Вместе с командиром нашей бригады Ягошем Жаричем, который до войны служил в жандармерии (по этому поводу шутили, что 1-й пролетарской дивизией командуют три бывших жандарма — Жарич, Жежель и Владо Баич), мы в кукурузной соломе ждали результатов разведки боем. Перед самым рассветом мне в полусне казалось, что кукурузные снопы подхватывают друг друга за талию и танцуют коло. Тут мне вспомнилась история избрания Ягоша командиром 3-й роты 2-го батальона. Это произошло в Герцеговине. После того как командир этой роты, поручик бывшей югославской королевской армии, Велько Вукович из Даниловграда пал смертью храбрых в схватке с четниками, кто-то после продолжительного совещания на конференции предложил на должность ротного Ягоша. Все согласились с этим предложением, и только сам Ягош возражал.
— Не понимаю, — сказал он, — как это при таком большом количестве грамотных белопавлических коммунистов с большим стажем вы предлагаете меня, бывшего жандарма, принятого в партию только во время восстания! Как же я буду командовать людьми?
— Нам нужен опытный солдат, который умел бы нас толково расставить и повести в бой, а ты уже до войны, когда преследовал контрабандистов и коммунистов, хорошо этому научился, потому мы и считаем, что ты будешь хорошим командиром, — ответил ему кто-то в шутку и тем самым утвердил сделанный выбор.
И действительно, Ягош отлично командовал 3-й ротой. В бою на Сутеске его выдвинули на должность командира кралевацкого батальона, где он быстро, в самые трудные часы прорыва из окружения, завоевал доверие бойцов и командиров.

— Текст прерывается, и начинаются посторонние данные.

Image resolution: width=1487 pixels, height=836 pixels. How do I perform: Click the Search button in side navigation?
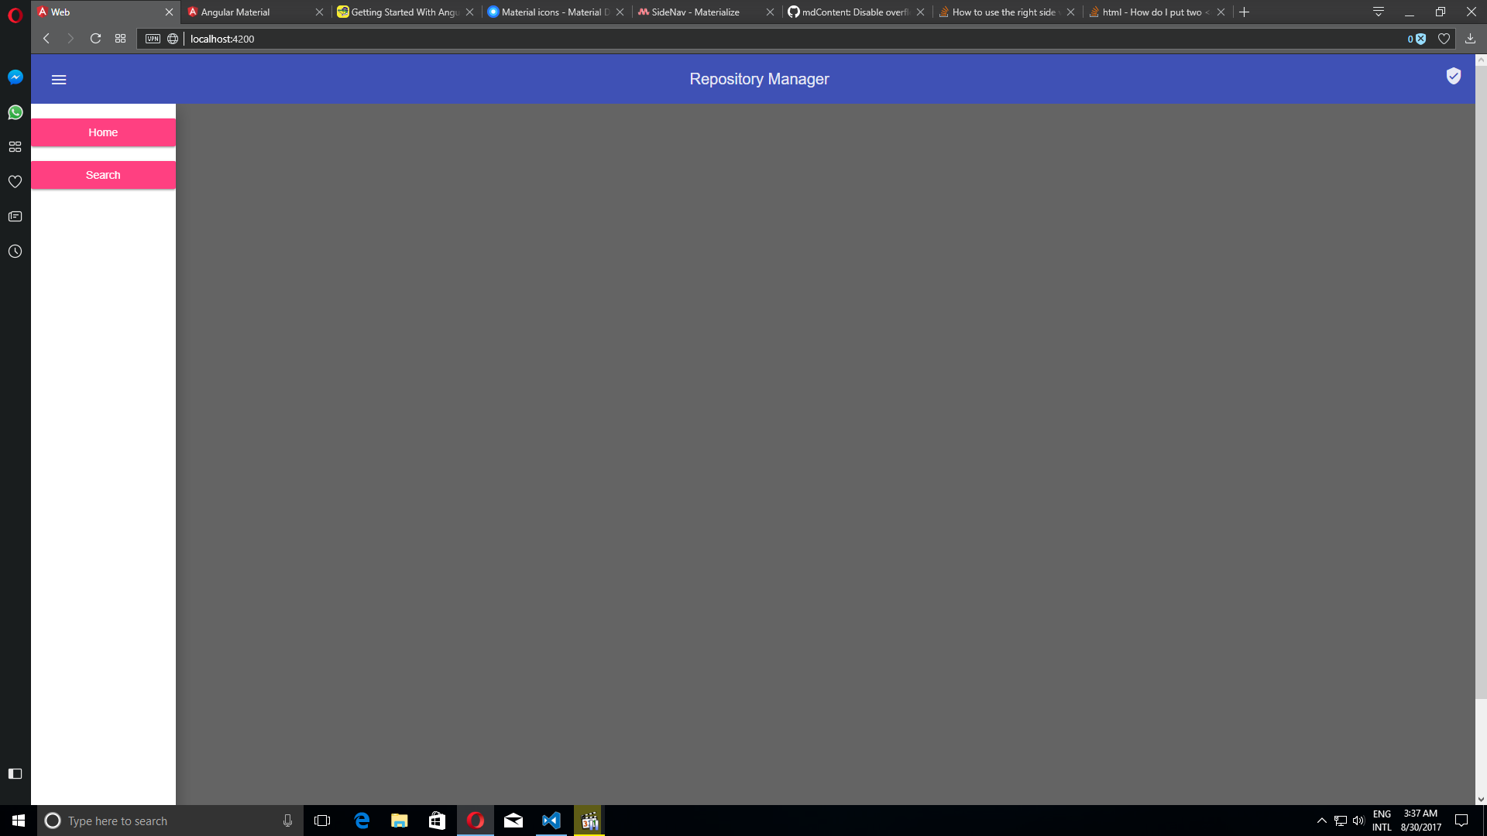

Стоит ледяная стужа. В воздухе висят ракеты. Мы снова идем в наступление по всему фронту, используя все виды оружия, и снова терпим неудачу.
На рассвете пришлось вернуться в окопы и землянки, чтобы согреться и немного поспать.

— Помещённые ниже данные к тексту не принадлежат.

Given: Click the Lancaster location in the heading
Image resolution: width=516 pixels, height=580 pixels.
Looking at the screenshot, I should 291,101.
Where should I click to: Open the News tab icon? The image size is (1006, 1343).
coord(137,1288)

Держа друг друга за руки и в темноте разбивая прикладами тонкий лед, бойцы бригады ночью преодолевали болотистый участок местности у села Негославаца, что южнее Вуковара, а с противоположной стороны болота тысячи раскаленных стволов встречали их шквальным огнем. Первая половина декабря уже была позади. Мокрые, продрогшие, в шинелях, подгоревших от пламени огнеметов, которые применяли немцы, бойцы неоднократно вступали в рукопашный бой, а затем отходили в болото, чтобы через несколько минут снова пойти в атаку.

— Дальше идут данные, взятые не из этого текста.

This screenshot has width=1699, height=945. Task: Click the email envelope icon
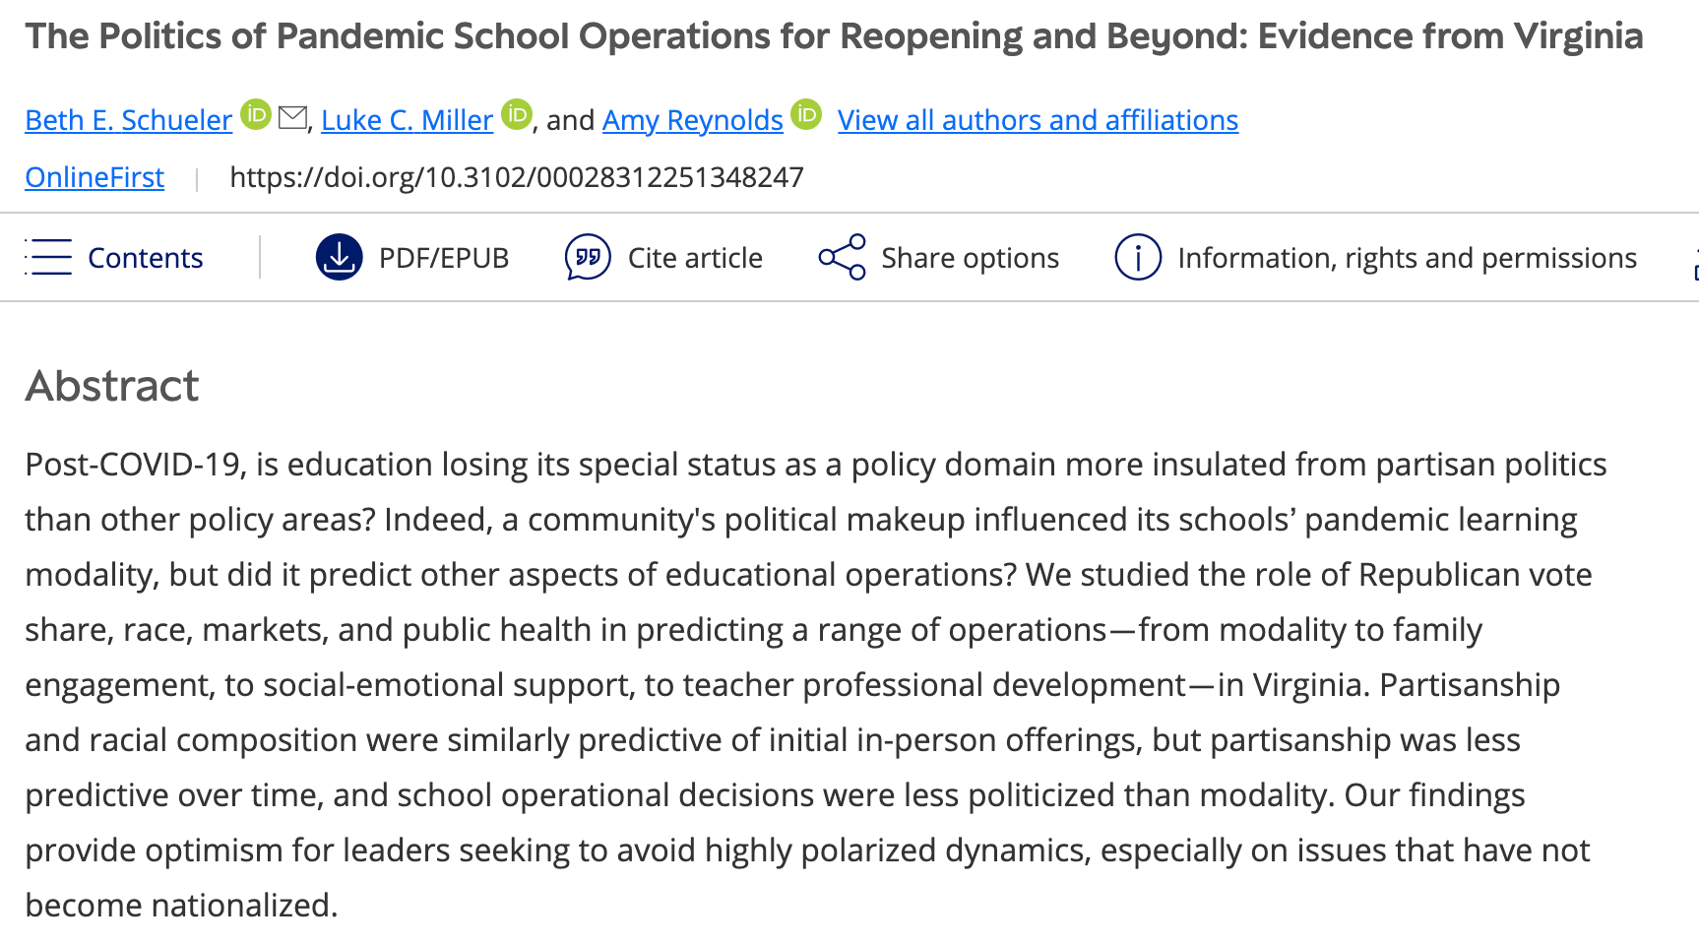coord(292,118)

За те несколько дней бригада заметно поредела. Она потеряла сотни своих бойцов, но затем пришла смена, и бригада отошла в Адашевцы, чтобы отметить четвертую годовщину своего существования.
На торжественном вечере, посвященном этому событию, гостями бригады были представители штаба корпуса и 1-й дивизии, бойцы и командиры 3-й крайнской, 13-й хорватской и 8-й черногорской бригад. Товарищ Тито направил 1-й пролетарской бригаде приветственную телеграмму. В ней говорилось:
«Неизмеримо долгий, тернистый, кровавый, но и славный боевой путь прошла 1-я пролетарская бригада. Телами погибших ее бойцов усеяны многие поля брани в Боснии, Герцеговине, Черногории, Далмации, Сербии, но на их крови возникает братство и единство, возникает жизнь новой, счастливой Югославии. Места многих погибших сынов Шумадии и Черногории в 1-й пролетарской бригаде заняли героические сыновья Боснии, Лики, Далмации, Сербии. Сейчас 1-я пролетарская бригада представляет собой символ братства и единства в борьбе за освобождение нашей страны и за создание нашей славной Народно-освободительной армии».